Vendredi lecture : découvrez l'écriture à quatre mains
Publié leL’image de l’écrivain solitaire travaillant dans son bureau, hier à la lueur d’une bougie et aujourd’hui le visage éclairé par son écran d’ordinateur, est inscrite dans l’imaginaire collectif. On aime cette représentation qui se vérifie bien souvent dans la réalité. De nombreux auteurs nous rappellent que la solitude fait partie intégrante de la vie d’un écrivain. Cependant, il serait bien exagéré d’en faire une généralité. En effet, l’écriture à 4 mains associant 2 plumes pour élaborer une seule œuvre est bien plus répandue qu’on ne le pense.
Une forme d’écriture méconnue et méjugée
L’écriture à 4 mains souffre d’un manque de légitimité. Certains y voient un genre mineur quand d’autres décident de ne même pas la regarder. Pourtant l’écriture en collaboration a offert à la littérature de magnifiques productions. Le duo Michel Lafon et Benoît Peeters le rappelle dans leur livre, lui même rédigé à 4 mains : Nous est un autre. Ils reviennent sur les grands duos d’écrivains, éphémères ou durables, affichés ou cachés et soulignent toutes les richesses que l’écriture en collaboration peut apporter.
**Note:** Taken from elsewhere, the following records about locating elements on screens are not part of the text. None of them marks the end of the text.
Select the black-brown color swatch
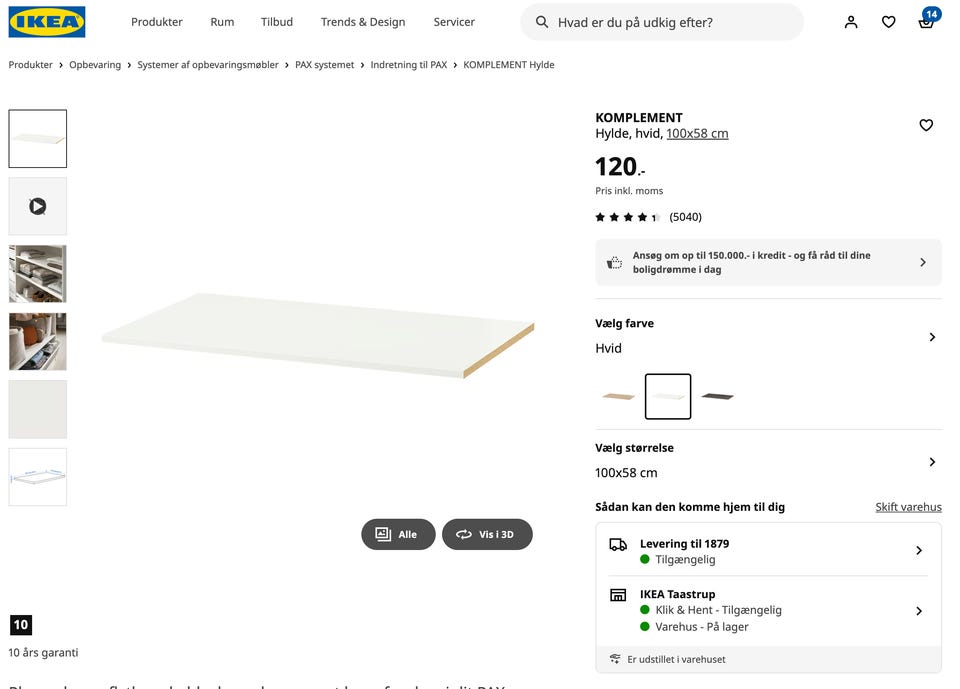This screenshot has height=689, width=960. (x=717, y=396)
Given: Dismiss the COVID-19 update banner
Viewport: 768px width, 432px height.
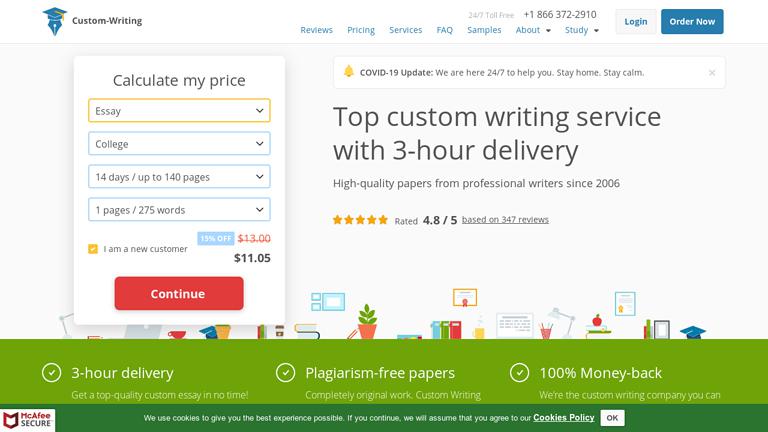Looking at the screenshot, I should point(711,73).
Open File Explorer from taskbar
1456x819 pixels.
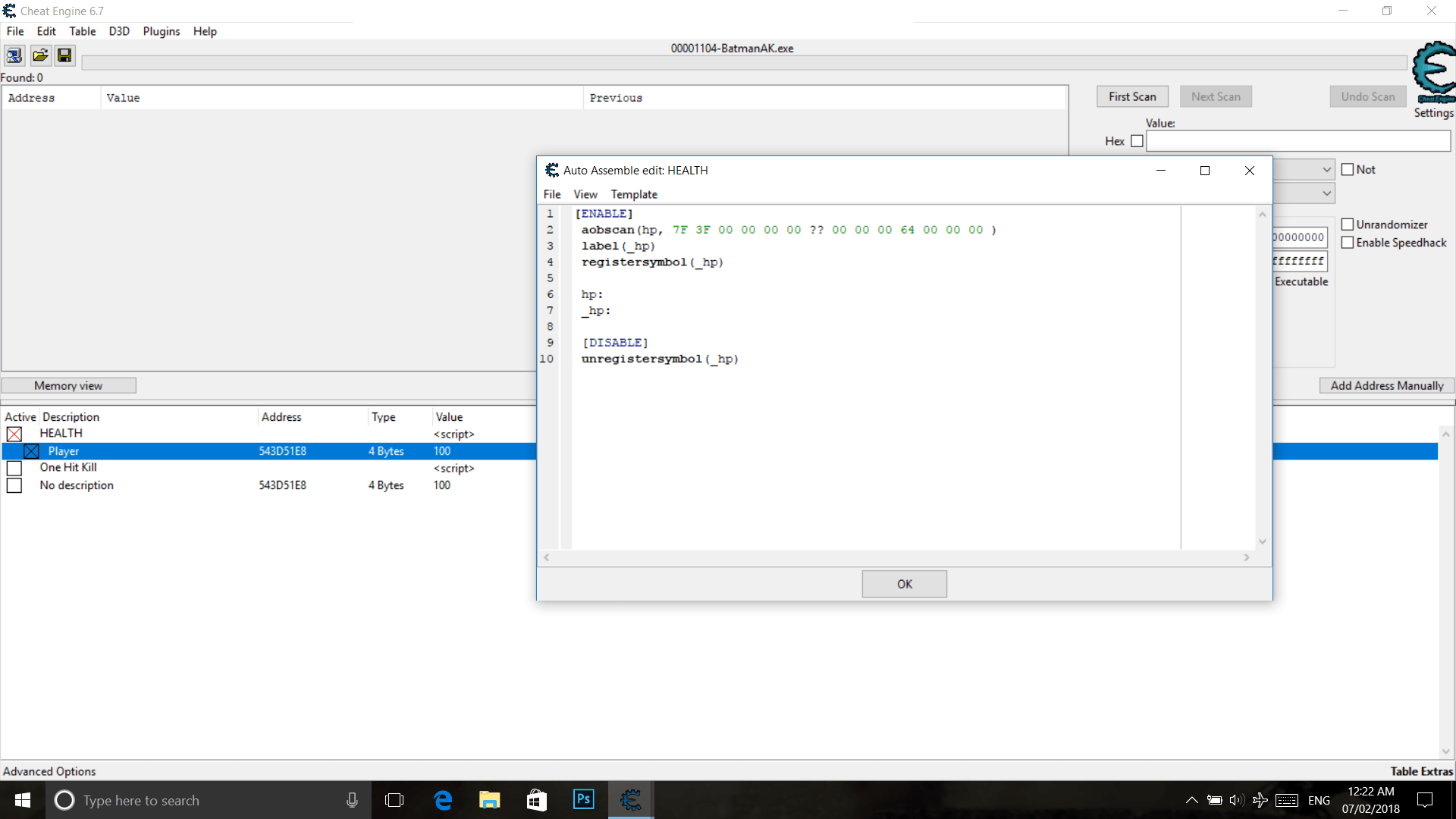tap(490, 799)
On trouve de très belles associations littéraires au sein de même famille : les frères Grimm et leurs contes, les frères Tharaud et leurs récits de voyages ou encore les frères Goncourt. Ces derniers sont l’exemple d’une osmose absolue tant affective que littéraire avec le Journal.
Certaines collaborations sont moins connues ou ont été oubliées au fil du temps. On célèbre à juste titre Alexandre Dumas et ses mousquetaires mais on omet souvent que le premier jet était le fruit du travail d’Auguste Maquet. On associe bien sûr Marx à l’écriture du Capital sans parler du travail décisif fourni par son ami Engels. De nombreux écrivains ont en effet besoin de ce travail collaboratif pour produire leurs œuvres, d’autres y voient l’occasion d’expérimenter une nouvelle approche créative.
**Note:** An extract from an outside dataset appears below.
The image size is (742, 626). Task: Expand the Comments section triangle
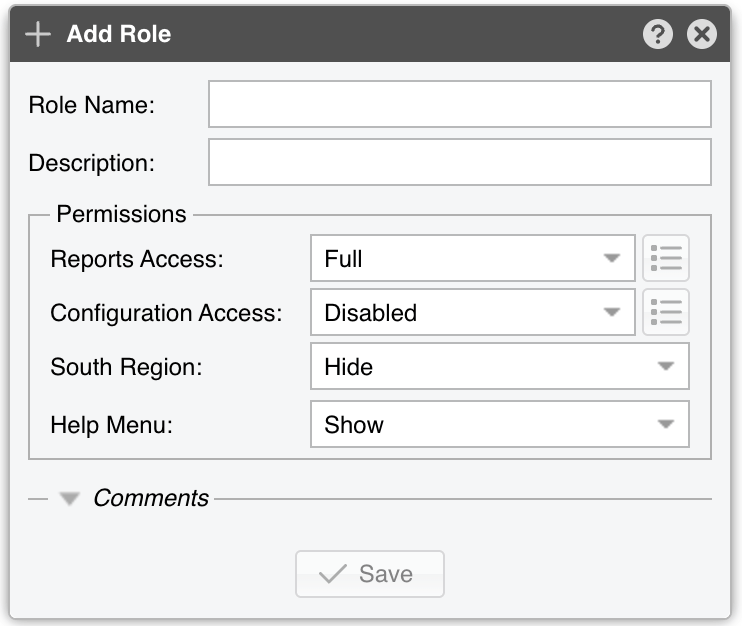pyautogui.click(x=69, y=499)
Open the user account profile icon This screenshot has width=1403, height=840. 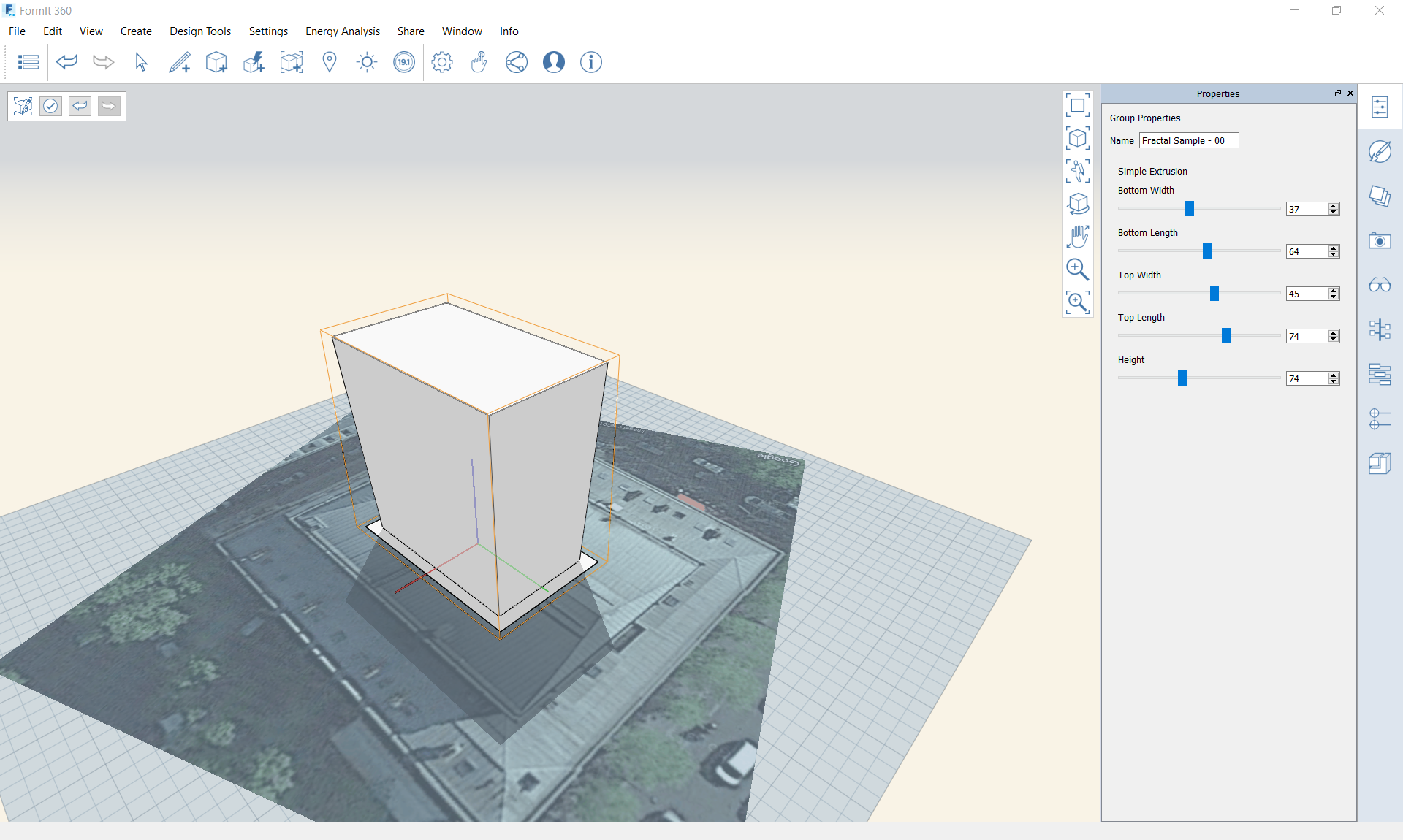click(553, 62)
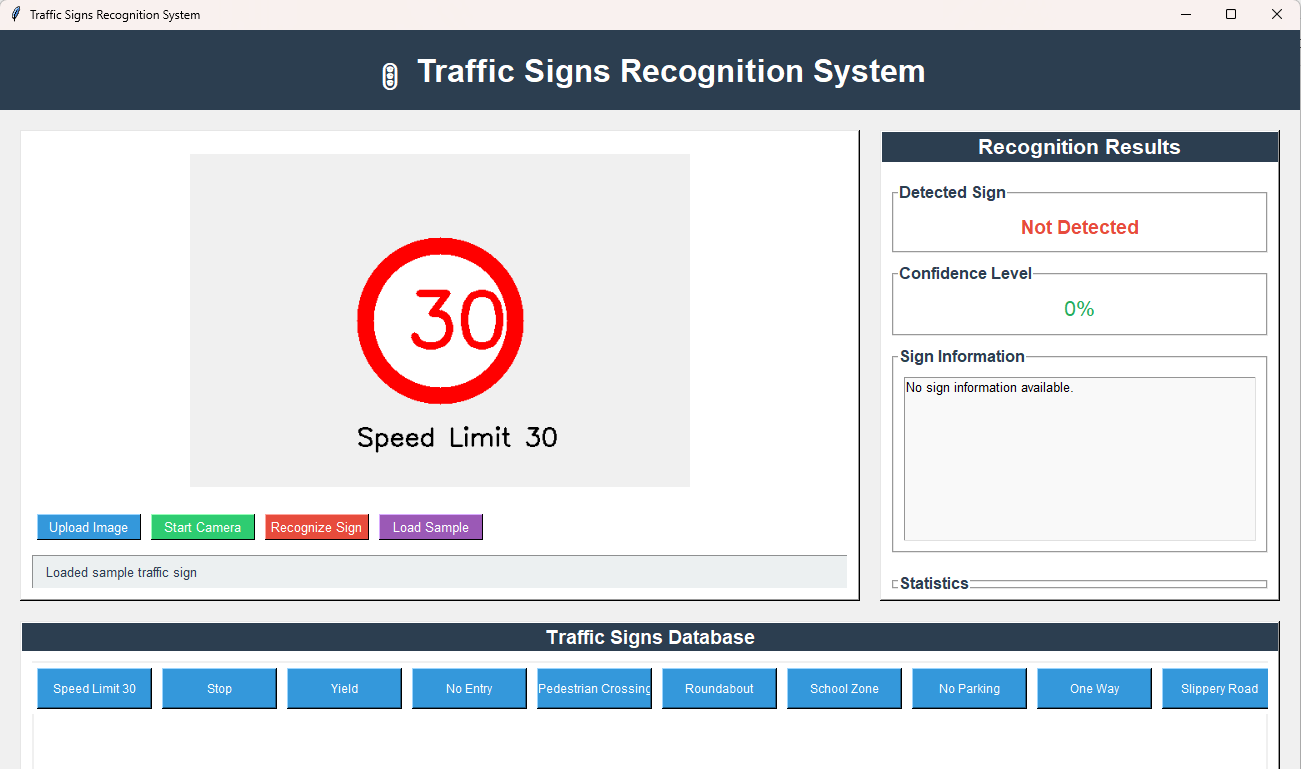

L’écriture collaborative et le roman policier
L’écriture à 4 mains semble être plus reconnue dans la littérature policière. La rencontre de Pierre Boileau et Thomas Narcejac débouche sur des œuvres aussi célèbres que Celle qui n’était plus, adaptée au cinéma par Clouzot avec Les Diaboliques ou D’entre les morts adapté par Hitchcock sous le titre Vertigo. Henri Viard et Bernard Zaccharias de leur côté ont pratiqué la parodie d’œuvres célèbres comme Hamlet avec L’Embrumé ou Don Quichotte dans Aristocloche. Mais l’on peut aussi parler de Jean Bazal et Roger May ou Jean-Patrick Manchette et Jean-Pierre Bastid rédigeant Laissez bronzer les cadavres ! ou encore Corinne Bouchard et Pierre Mezinski. Les auteurs semblent se nourrir de l’imagination de leur partenaire et osent plus de choses. L’émulation créée par l’écriture à 4 mains paraît très bien s’adapter au genre policier.
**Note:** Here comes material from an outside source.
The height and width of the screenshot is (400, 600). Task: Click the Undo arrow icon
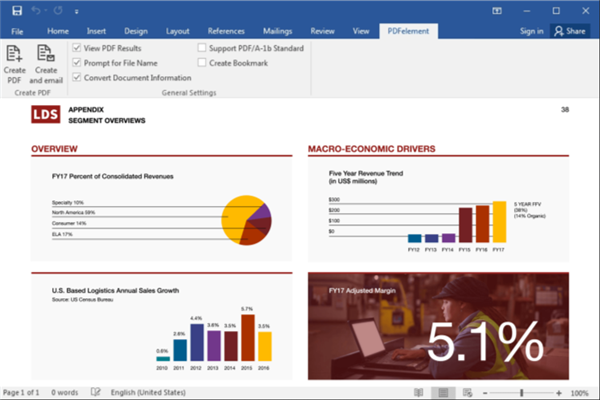click(x=36, y=11)
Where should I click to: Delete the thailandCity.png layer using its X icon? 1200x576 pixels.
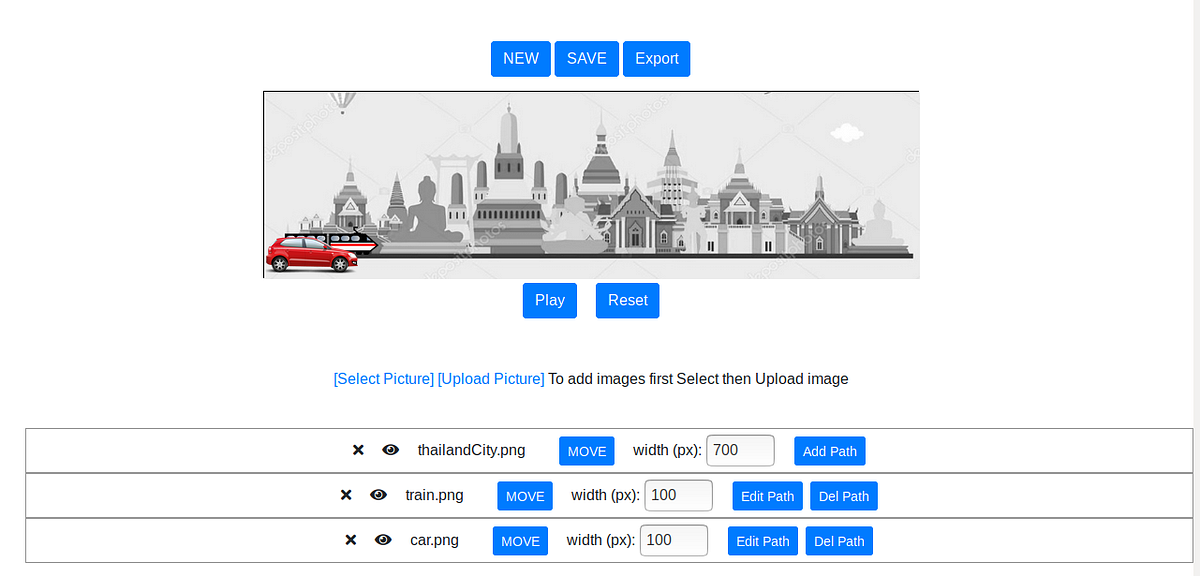pos(358,450)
2 romans pour un projet commun
Dans cet univers de l’écriture collaborative, le projet Avec elle et Sans elle, est assez inédit. Cette fois, les 2 auteures écrivent 2 romans dont le point de départ est identique : un événement qui vient bouleverser la vie de jumelles monozygotes qui se ressemblent comme deux gouttes d’eau.
Avec Sans elle d’Amélie Antoine, une des jumelles, Jessica 6 ans, disparaît un soir de 14 juillet. Sa sœur Coline doit apprendre à vivre seule, sans son double. A l’inverse, dans Avec elle de Solène Bakowski, les deux jumelles grandissent ensemble, s’adorent et finissent par se jalouser. Les deux romans peuvent se lire indépendamment mais servent un projet commun. Une jolie manière de collaborer et une nouvelle preuve de toutes les richesses qu’offre l’écriture à 4 mains.